TEXTE SOURCE:
____________

Menu
Critique de film
Le film
Affiche du film

Edward aux mains d'argent

(Edward Scissorhands)

L'histoire

« Edward, connais-tu le bowling… » ; Peggy Boggs (Dianne Wiest), mère de la middle class family bientôt adoptive d’Edward (Johnny Depp), paraît gênée de sa propre question. Alors qu’innocemment, Edward visite la maison flashy et impersonnelle qui deviendra sa nouvelle demeure, il est en effet déjà le porte-drapeau de dizaines de marginaux et défenseurs du pas-de-côté qui, peut-être, connaissent le bullying. Œuvre inachevée d’un inventeur en décalage, Edward Scissorhands n’a reçu qu’un cœur pour aimer et un cerveau pour comprendre. À demi en ruines tout comme le château duquel il est tiré, il suscite la curiosité malsaine du voisinage.

____________

DONNÉES FOURNIES:
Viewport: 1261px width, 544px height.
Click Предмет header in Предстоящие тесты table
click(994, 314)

____________

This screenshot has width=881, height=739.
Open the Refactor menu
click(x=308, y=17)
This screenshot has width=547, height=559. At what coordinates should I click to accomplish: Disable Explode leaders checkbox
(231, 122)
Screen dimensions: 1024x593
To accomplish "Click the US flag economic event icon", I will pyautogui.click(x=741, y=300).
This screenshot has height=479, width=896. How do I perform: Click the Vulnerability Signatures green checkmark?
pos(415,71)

____________

TRAVAIL DEMANDÉ:
**a)** Répondez à ces questions sur la critique du film Edward aux mains d'argent :
(i) Quel titre original figure sous le titre français ?
(ii) Quelle actrice interprète Peggy Boggs ?
(iii) Qu'est-ce qu'Edward a seulement reçu, d'après la critique ?
**b)** Dans la critique du film Edward aux mains d'argent, réécrivez s'il vous plaît sous forme de liste le paragraphe qui commence par « « Edward, connais-tu le bowling… » », en conservant ses faits principaux.
**c)** Prolongez la critique du film Edward aux mains d'argent à partir de sa dernière phrase.
Les enregistrements proviennent d'une autre source.

RÉPONSES ATTENDUES:
**a)**
(i) Edward Scissorhands
(ii) Dianne Wiest
(iii) Un cœur pour aimer et un cerveau pour comprendre

**b)**
- Peggy Boggs (Dianne Wiest), mère d'une famille de la classe moyenne qui va bientôt adopter Edward (Johnny Depp), semble gênée de lui demander s'il connaît le bowling.
- Edward visite innocemment la maison tape-à-l'œil et impersonnelle qui deviendra la sienne.
- Il représente déjà des dizaines de marginaux et de partisans du pas-de-côté, peut-être victimes de harcèlement.
- Œuvre inachevée d'un inventeur décalé, il n'a reçu qu'un cœur pour aimer et un cerveau pour comprendre.
- À moitié en ruines, comme le château d'où il vient, il éveille la curiosité malsaine des voisins.

**c)**
Analyse et critique

Avec l’immense succès de Batman (1989), Tim Burton acquiert la confiance des majors, et le nouveau maître du gothique semble avoir tous les droits. Le petit Burton, qui relevait un "sentiment étrange" (1) planant sur sa banlieue résidentielle de Los Angeles, où les gens "n’étaient amicaux qu’en surface", peut désormais donner vie à son dessin de chevet, celui d’un mince garçon au visage perdu et aux mains tranchantes, oublié sur sa feuille blanche. Edward se caractérise à mi-chemin entre Beetlejuice et Batman : le justicier de la nuit propulsé dans le diurne american way of life. Il surgit dans un quotidien libéral et clinquant comme un monstre tendre, trop fragile pour lui. Son conte prend alors le pouls de l’angoisse urbaine du quotidien, celle-là même que Batman tentait de démanteler. Enfant de la banlieue américaine, Tim Burton la décrit comme une "perversité diffuse" (1), doublée d’une paupérisation culturelle et passionnelle, comme si toute une génération avait été privée d’imaginaire. En cela, peut-être pouvons-nous voir le détour du réalisateur par ce film plus personnel comme un cheminement logique vers Batman, le défi (1992), qu’il peuplera d’une flopée bien plus grande de monstres imaginatifs, condamnés, comme Edward, au rejet social de la ville.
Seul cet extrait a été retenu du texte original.